Calpont update — you read it here first!
Calpont has gone through a lot of strategy iterations since its founding. The super-short version is that Calpont originally planned an appliance built around a SQL chip, much like Kickfire. But after various changes in management and venture backing, Calpont turned itself into a software-only analytic DBMS vendor relying on a MySQL front end. Calpont is now at the stage of announcing an Early Adopter program at the MySQL conference on Wednesday, although details of Calpont’s product release timing, pricing, feature set, etc. are all To Be Determined.
Minor highlights of the Calpont technical story include:
- Calpont plans to offer a MySQL storage engine for analytic database processing. Thus, Calpont will compete with Infobright, Kickfire, and perhaps Tokutek.
- Like Infobright and Kickfire, Calpont is building a columnar engine.
- Calpont plans for there to be both shared-everything and shared-nothing versions of its product. The shared-everything version may be ready sooner. At least some form of scale-out should be available from the get-go.
- Despite being columnar, Calpont hasn’t implemented compression yet. Naturally, fixing that is a high priority.
- Like Infobright, Calpont is starting out by only processing some SQL statements itself, leaving the rest to the native MySQL engine. Also like Infobright, Calpont plans before long to process most or all SQL itself.
- Calpont’s software takes execution plans generated by MySQL and executes them — well, differently than MySQL would have. 😉 This required “small” modifications to MySQL’s open source code. Development chief John Weber conjectures that Kickfire and Infobright made similar modifications for similar reasons.
- I forgot to ask if/when Calpont will have ACID compliance.
- Calpont plans to support both 1-gig and 10-gig Ethernet for its networking.
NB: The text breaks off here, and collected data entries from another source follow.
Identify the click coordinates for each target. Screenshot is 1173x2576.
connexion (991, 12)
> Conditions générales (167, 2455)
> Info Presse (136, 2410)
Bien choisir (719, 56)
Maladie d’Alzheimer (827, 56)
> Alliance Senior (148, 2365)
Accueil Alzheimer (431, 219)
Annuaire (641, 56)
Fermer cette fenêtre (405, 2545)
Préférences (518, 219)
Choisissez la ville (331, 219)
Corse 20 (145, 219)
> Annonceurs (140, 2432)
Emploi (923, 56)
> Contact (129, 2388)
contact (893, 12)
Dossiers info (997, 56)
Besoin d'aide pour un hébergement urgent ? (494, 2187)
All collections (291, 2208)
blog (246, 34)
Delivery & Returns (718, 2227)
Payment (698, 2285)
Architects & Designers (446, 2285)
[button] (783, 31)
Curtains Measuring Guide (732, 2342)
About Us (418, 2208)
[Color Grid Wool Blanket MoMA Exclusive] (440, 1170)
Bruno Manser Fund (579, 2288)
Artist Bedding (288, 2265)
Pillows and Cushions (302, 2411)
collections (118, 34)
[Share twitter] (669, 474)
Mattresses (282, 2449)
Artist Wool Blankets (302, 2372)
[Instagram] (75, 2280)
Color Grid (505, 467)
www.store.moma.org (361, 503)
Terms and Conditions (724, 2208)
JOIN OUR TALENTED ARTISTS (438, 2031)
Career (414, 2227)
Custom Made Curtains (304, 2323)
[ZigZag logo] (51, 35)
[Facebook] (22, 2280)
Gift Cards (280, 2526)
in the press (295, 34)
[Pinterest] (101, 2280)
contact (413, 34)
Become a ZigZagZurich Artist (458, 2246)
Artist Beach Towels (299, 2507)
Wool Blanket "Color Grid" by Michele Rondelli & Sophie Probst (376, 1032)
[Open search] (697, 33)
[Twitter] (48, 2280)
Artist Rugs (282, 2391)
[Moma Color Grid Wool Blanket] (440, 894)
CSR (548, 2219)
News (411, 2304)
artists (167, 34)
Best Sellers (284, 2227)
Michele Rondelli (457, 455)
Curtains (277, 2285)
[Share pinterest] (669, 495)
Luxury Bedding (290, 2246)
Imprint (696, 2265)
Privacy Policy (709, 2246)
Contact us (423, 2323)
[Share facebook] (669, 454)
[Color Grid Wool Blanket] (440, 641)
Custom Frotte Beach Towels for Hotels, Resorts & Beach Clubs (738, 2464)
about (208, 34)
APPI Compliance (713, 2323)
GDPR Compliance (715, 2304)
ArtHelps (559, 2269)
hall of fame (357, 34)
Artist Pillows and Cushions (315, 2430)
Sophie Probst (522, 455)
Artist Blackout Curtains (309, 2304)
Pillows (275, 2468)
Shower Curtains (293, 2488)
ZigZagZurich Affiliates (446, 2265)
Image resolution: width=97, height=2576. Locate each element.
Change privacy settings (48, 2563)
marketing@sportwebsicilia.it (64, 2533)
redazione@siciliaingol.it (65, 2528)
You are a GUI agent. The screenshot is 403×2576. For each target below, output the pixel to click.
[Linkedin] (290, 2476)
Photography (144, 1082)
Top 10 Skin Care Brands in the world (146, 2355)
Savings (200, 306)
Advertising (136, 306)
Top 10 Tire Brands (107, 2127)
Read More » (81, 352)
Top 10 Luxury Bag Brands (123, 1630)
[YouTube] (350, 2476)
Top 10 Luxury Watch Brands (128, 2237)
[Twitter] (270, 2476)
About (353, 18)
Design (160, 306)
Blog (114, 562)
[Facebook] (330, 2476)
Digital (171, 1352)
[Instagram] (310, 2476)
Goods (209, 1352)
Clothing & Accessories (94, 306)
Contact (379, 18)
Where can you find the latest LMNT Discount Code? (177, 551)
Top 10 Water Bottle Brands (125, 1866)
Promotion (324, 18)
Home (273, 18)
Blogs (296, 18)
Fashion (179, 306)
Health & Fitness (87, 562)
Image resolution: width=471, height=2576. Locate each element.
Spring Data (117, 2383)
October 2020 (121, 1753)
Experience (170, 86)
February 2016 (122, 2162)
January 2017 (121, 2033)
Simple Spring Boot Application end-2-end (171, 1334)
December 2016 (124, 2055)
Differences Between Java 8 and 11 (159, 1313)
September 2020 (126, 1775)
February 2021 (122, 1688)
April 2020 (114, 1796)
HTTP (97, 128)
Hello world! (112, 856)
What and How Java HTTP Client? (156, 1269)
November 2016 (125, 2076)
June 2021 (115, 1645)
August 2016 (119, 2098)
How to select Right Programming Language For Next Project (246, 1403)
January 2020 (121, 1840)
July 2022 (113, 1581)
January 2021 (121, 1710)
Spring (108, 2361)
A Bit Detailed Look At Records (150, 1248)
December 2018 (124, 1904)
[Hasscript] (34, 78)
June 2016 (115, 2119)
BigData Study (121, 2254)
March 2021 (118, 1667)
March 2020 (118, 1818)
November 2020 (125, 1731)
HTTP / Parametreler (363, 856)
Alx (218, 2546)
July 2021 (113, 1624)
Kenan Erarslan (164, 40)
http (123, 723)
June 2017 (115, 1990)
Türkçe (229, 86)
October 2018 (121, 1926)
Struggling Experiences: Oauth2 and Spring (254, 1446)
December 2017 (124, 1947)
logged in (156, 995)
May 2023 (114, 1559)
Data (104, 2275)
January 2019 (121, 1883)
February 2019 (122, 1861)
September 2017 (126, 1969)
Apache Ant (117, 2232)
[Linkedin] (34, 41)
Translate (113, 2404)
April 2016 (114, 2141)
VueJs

- Calpont is working on a UDF (User-Defined Function) framework, with the first language being C++.
So far, that’s all pretty standard stuff. What’s most unique about Calpont’s design is its multi-tier architecture. Like Oracle Exadata, Calpont has both a server tier (the Director and User modules) and a storage tier (the Performance modules — yes, I think those names are all atrocious). Compared to Exadata, however, Calpont does relatively more of the total work on the storage tier and less on the server level. Specifically:
- The Director modules are MySQL instances. The User and Performance modules are Calpont code.
- The User modules receive intermediate result sets from the Performance modules and redistribute them as needed. User modules also feed final results up to the Director module to be sent back to the application that requested them.
- Performance modules read and write data, perform joins and aggregations, and so on.
- Modules can be distributed among physical nodes as you wish. You don’t actually have to have dedicated nodes for each kind of module.
- Calpont’s scalability has been tested up to 8 nodes running Performance modules (64 cores), and the results were highly linear.